Sunday, December 19, 2004

Promoting Short Fiction

Since I began blogging I have become interested in the phenomenon of blogging itself. As a result I read way too many blogs, especially those about blogging and marketing. This morning I read a posting on Scobleizer, a blog written by Robert Scoble, a Microsoft employee, that kicks Microsoft's ass for the piss-poor marketing campaign they have for Microsoft's Portable Media. The iPod is trouncing them.

So, you ask, what does a rant about marketing portable music and players have to do with short fiction? I'll tell you. Everything Scoble says can be applied to short fiction just as easily as music. He makes two very important statements.

"Listen, music is all about CULTURE!"

"For those of you who want to sell like the iPod: start to think about how to create a cultural movement."

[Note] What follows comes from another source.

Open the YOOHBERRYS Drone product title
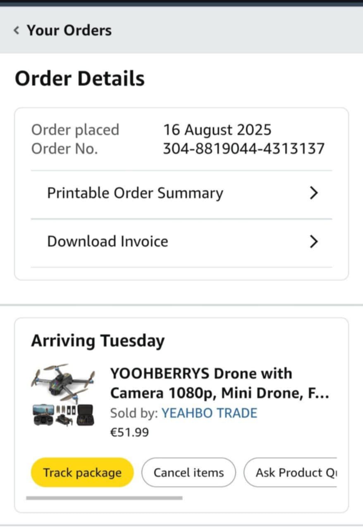This screenshot has width=363, height=529. point(220,383)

The American Heritage Dictionary defines culture this way:

culĀ·ture n. 1.a. The totality of socially transmitted behavior patterns, arts, beliefs, institutions, and all other products of human work and thought. b. These patterns, traits, and products considered as the expression of a particular period, class, community, or population. 2. Intellectual and artistic activity, and the works produced by it. [Emphasis mine]

Fiction is no less culture than music. For crying out loud, look at science fiction fandom. If that's not culture, what is? Scoble went on to say:

"I learned that if you get three people who a lot of people want to have dinner with that you'll have a large interesting group. So, I'd start by getting three musicians who everyone knows and respects and build a marketing campaign around them."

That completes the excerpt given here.